Acababa de pedir el gin tonic de media tarde, para colocar una nebulosa alcohólica entre la crisis y yo, cuando oí que en la mesa de al lado un hombre de unos cincuenta años le decía a su hijo:

-Tu madre es como una novela, y tienes que aceptarla así.

-¿Como qué clase de novela? -preguntaba el chico.

-¿Qué quieres decir?

-Pues que me aclares si se trata de un folletín, de una novela policíaca, de introspección psicológica o experimental.

-Yo no soy crítico literario, hijo, no sé qué a qué genero pertenece, pero sé que es una novela.

-Es que hay muchas clases de novela, papá -insistió el chico-. De entrada, las hay buenas y malas. ¿Tú crees que mamá es una buena novela?

-Buenísima -aseguró el padre-, llevo casi cuarenta años con ella y todavía no sé cómo termina.

-¿Y te intriga saberlo?

-¿Cómo que si me intriga saberlo? Llevo leyéndola toda mi vida, disfrutando de cada una de sus páginas, de cada uno de sus capítulos, sin prisas por llegar al final, pero ansioso también por conocerlo.

-¿Nunca has pensado en separarte de ella?

-Nunca. ¿Cómo vas a dejar a medias la mejor novela con la que has tropezado en la vida?

El joven guardó silencio. Parecía evidente que había tenido con su madre un desencuentro que el padre trataba de aliviar.

-No le guardes rencor, dijo al fin el hombre.
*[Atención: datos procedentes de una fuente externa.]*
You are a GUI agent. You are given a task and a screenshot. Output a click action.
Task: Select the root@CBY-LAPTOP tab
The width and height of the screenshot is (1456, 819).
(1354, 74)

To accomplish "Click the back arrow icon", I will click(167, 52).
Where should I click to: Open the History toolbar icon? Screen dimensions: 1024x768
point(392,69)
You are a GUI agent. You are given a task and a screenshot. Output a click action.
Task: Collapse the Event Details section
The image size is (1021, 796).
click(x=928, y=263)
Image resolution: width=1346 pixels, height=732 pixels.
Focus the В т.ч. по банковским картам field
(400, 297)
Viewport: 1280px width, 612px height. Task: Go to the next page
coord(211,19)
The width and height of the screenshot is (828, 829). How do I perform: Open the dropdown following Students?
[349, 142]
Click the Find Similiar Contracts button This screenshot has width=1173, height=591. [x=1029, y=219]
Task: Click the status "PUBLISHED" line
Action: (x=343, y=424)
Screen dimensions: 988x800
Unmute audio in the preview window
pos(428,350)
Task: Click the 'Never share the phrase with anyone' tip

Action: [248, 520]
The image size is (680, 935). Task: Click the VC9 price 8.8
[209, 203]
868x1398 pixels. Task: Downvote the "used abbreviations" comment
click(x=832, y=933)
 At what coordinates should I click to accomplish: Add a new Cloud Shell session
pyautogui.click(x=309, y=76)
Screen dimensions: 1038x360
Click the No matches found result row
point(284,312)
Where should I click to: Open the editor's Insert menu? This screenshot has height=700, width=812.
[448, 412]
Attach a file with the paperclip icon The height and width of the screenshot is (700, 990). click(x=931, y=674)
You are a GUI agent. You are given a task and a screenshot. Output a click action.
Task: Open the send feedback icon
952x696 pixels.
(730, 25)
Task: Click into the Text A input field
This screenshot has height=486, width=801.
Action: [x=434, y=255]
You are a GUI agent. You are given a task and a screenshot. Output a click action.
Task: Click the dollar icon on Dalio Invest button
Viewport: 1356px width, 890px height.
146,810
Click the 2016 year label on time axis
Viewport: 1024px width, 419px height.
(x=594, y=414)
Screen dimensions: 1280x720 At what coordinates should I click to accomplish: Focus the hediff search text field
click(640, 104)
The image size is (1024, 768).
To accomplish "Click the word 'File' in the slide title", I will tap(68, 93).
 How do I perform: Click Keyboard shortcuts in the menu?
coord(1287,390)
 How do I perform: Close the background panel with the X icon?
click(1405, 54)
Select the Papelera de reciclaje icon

Me trajeron el gin tonic, di el primer sorbo, ni corto ni largo, dejé que actuara sobre el cerebro y me dio por pensar en mi madre. ¿Había sido también una novela? No, me dije, mi madre había sido un ensayo, quizá un ensayo narrativo, un ensayo de divulgación, pero un ensayo.

-No le guardo rencor -dijo al fin el chico como si me hubiera leído el pensamiento-, pero yo habría preferido que mamá fuera un ensayo.

-Antes que tu madre -señaló el padre con determinación- es mi mujer. Y a mí me gustan las novelas.